なので、売店で買いものをしたり、散歩したり、病院内の自動販売機や公衆電話に行くこともできます。

「閉鎖病棟」は、病棟の入り口に鍵がかかっています。
出入りをするには、看護師さんに鍵を開けてもらうことになります。
中には、治療の妨げになるということで、病棟内でしか行動ができない場合も出てきます。

さて、精神科への入院はなぜこんなに制約が大きいか。
それは、こころの病だからなのです。
治療を行うときに、患者さんの状態によっては、今までの生活から一線を引くことで状態を良くするという効果が期待されているからなのです。
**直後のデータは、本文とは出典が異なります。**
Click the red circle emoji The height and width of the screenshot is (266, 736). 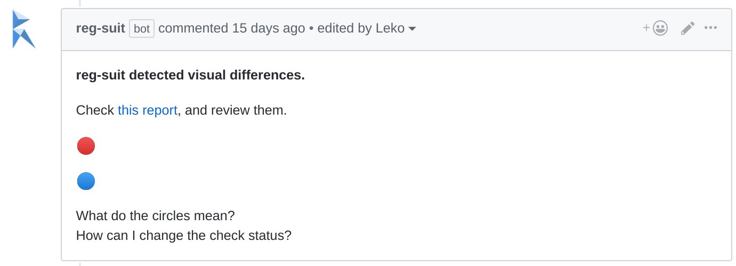pos(86,146)
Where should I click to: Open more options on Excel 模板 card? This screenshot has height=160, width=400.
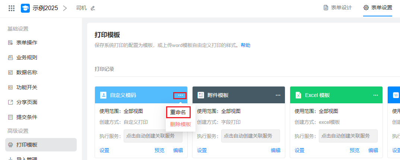point(375,95)
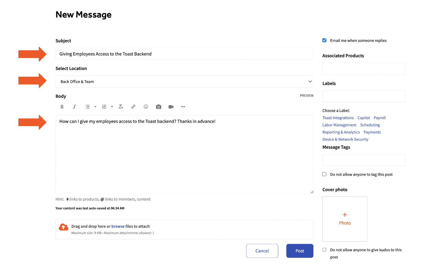
Task: Click the Post button
Action: pyautogui.click(x=300, y=251)
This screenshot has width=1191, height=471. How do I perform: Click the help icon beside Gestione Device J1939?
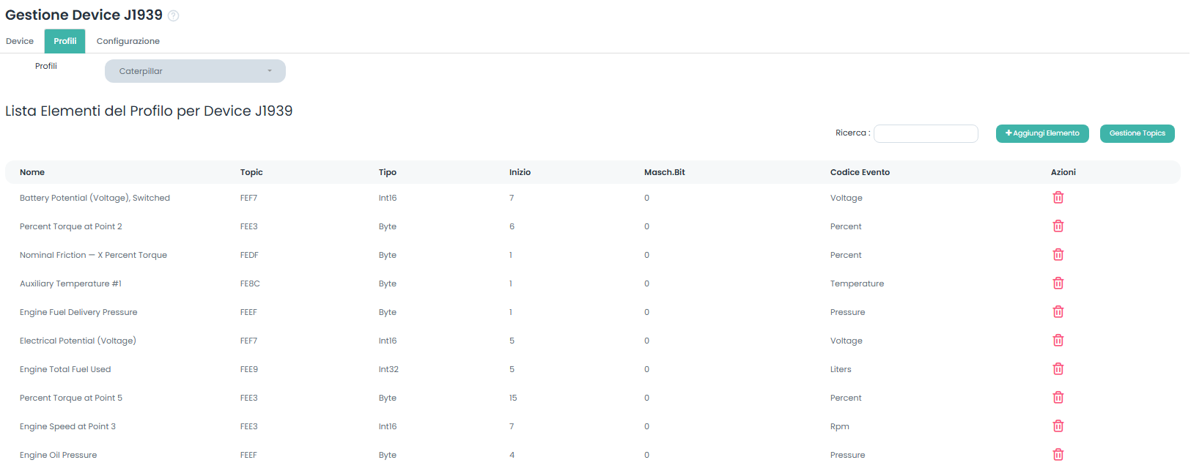click(174, 16)
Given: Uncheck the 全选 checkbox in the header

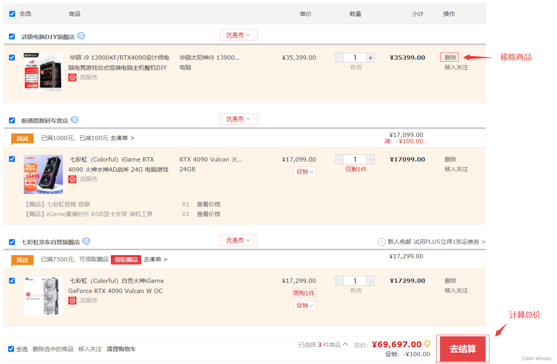Looking at the screenshot, I should 12,14.
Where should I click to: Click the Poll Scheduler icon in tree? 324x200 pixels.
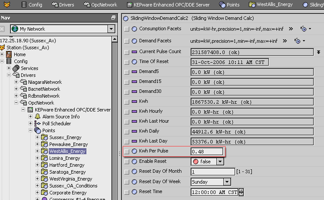38,124
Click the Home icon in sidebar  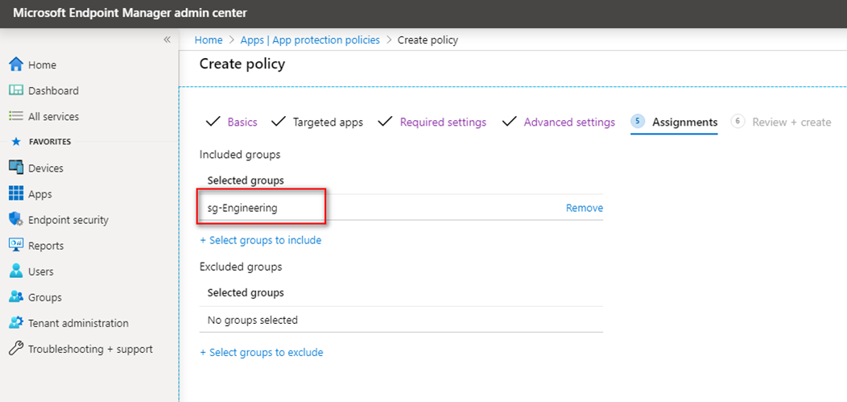pyautogui.click(x=16, y=64)
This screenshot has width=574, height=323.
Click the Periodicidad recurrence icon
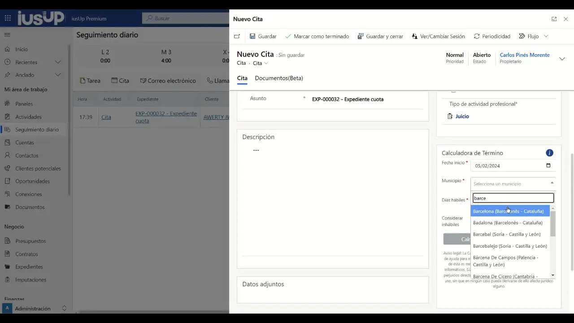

しかし、一般の入院と違うため、戸惑うことは隠し切れません。
治療とはいえ、自由が奪われる生活を余儀なくされてしまう可能性もあります。
だからといって、入院を怖れることはありませんよ!

摂食障害だけでなく、他の精神的な病気全般に言えることは、周りからの影響で悪化している可能性が非常に高く、その環境の中での治療はいい方向へ向かうことができない場合があるからです。

入院形態については、そのときの皆さんの状態で決まります。

命の危険が非常に高いのに、本人が入院を拒むとき、やむを得ず「医療保護入院」になるかもしれません。
しかし「医療保護入院」だったからといって、入院治療の内容が変わるということはありません。
「任意入院」と入院する内容については同じ扱いです。

入院することで、自分を振り返ることができる人が多いのです。
そのために、こんなふうに精神科の入院形態や入院の内容が一般の入院と違うのです。

私の場合、5回入院しています。
そのうち、摂食障害での入院は2回。
入院したからといって、完治できるとは限らないですし、私もいまだに摂食障害です。

しかし、今でも最後に入院した病院での日々のことは忘れられません。
私にとっていい振り返りができ、病気に対しての意識など変わったからです。

摂食障害真っただ中で苦しんでいる、日々どうしたらいいのかわからないなど、今の生活で苦しみ続けていることから、少しでも日常を離れて自分を休ませてあげられる、それが入院のいいところだと感じます。
入院したからといって、すべてがうまくいくというわけではありません。
決して入院が悪いものではないことをお伝えしたかったのです。

入院中、自分自身とどう向き合えるのかや、退院してから主治医や看護師さん、夫や子ども、両親・兄弟などの家族との生活をどう過ごしていくか振り返られる入院生活を送ることが大切なのかもしれない、そう感じながら私は入院していました。